When Boards of Canada started achieving prominence, it was common for people to post on the Internet about how much they were like Autechre. Even today, they’re often spoken of in the same breath. Yet I’ve come to see Boards of Canada as the opposite of Autechre.
Autechre’s driving force—and crippling problem—has always been their perpetual desire for novelty. Their first album was fairly conventional, at least by the standards of electronica; perhaps because it was really a compilation of unrelated tracks, perhaps because they were extremely limited in the equipment available to them. (Their sampler at the time was a Casio SK-1.) The second album, Amber, had a completely different lush and ambient sound.
But according to interviews I’ve read, Autechre almost gave up music after Amber, because for a long time they couldn’t come up with anything different enough that they felt it was worth doing. When they eventually released tri repetae, it was completely different in style; spare and mechanical. The next album, Chiastic Slide, was yet another complete change, in favor of textures made up of densely packed fragments of digital sound.
The problem is, at some point the quest for intellectual novelty collides with the desire to create something someone might actually want to listen to. In my view, Chiastic Slide was their last uniformly great release. Since then, there have been moments where experimental and listenable have meshed (the title track of Gantz_graf for example), but they’ve been lamentably rare.

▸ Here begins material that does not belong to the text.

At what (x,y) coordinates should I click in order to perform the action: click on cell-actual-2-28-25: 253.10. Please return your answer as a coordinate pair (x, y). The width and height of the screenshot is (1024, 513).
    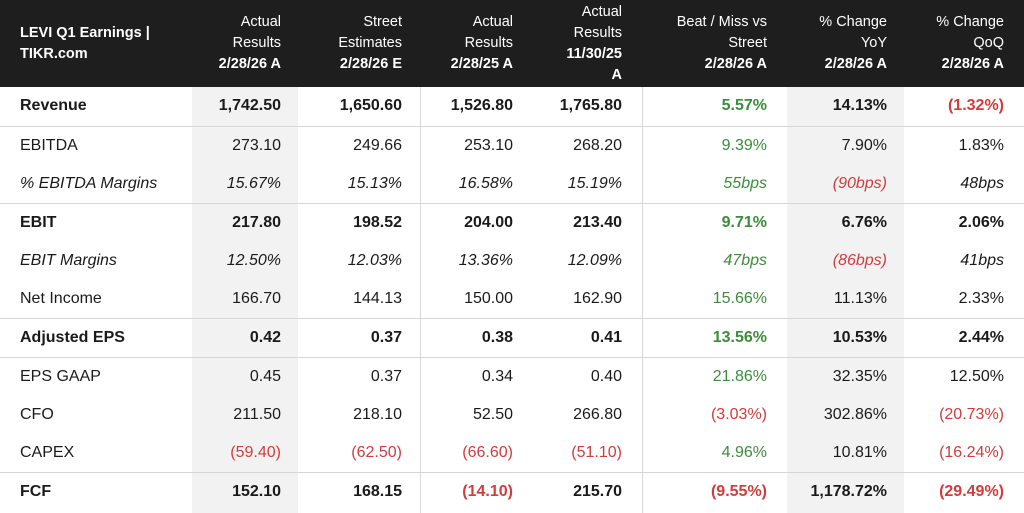
    Looking at the image, I should click on (488, 146).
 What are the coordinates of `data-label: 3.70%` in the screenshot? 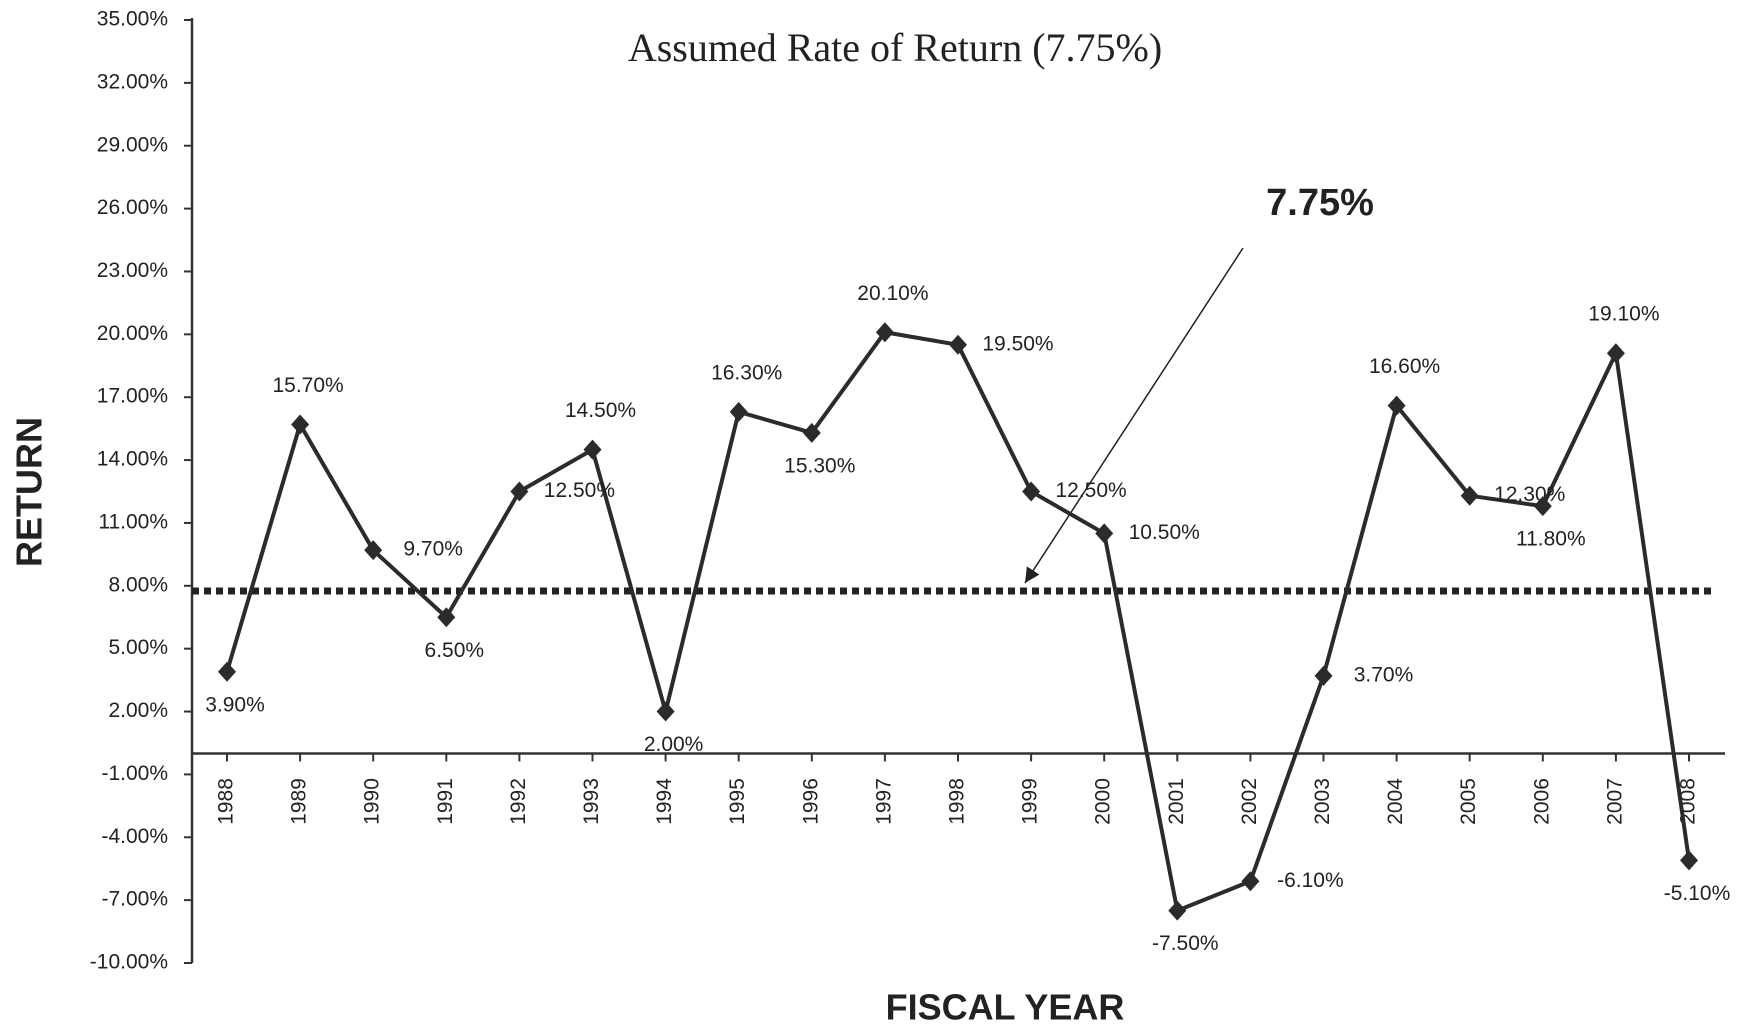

So I see Boards of Canada are the anti-Autechre, in that they’ve released the same album five or six times now. If you like anything they’ve released since 1994, then I can confidently predict you’ll like everything else they’ve released since 1994.
Yes, there has been some gentle stylistic progression and variation; The Campfire Headphase had more guitar, and the latest EP is a bit darker. But like Vini Reilly, they know what they do well, and they pretty much keep on doing it.
The new Trans Canada Highway EP is available from bleep.com. They’re selling it as unprotected MP3 files, or as full quality lossless audio in FLAC format.
Also, as a reminder of Autechre’s earlier listenable albums, the Gescom EP The Sounds of Machines Our Parents Used is available as an MP3 or FLAC download. This one is particularly good value, because it’s widely regarded as one of their best, and copies of the hard-to-find original 1995 vinyl release regularly list for over $100. Now for a mere $5.49 you can have lossless uncompressed audio, with no vinyl clicks or pops—just intentional electronic ones.
And if you’re a goldenears type you can buy a Vestax VRX-2000, cut the FLAC files into vinyl, spread a little dust on it, and hear the tracks as originally intended.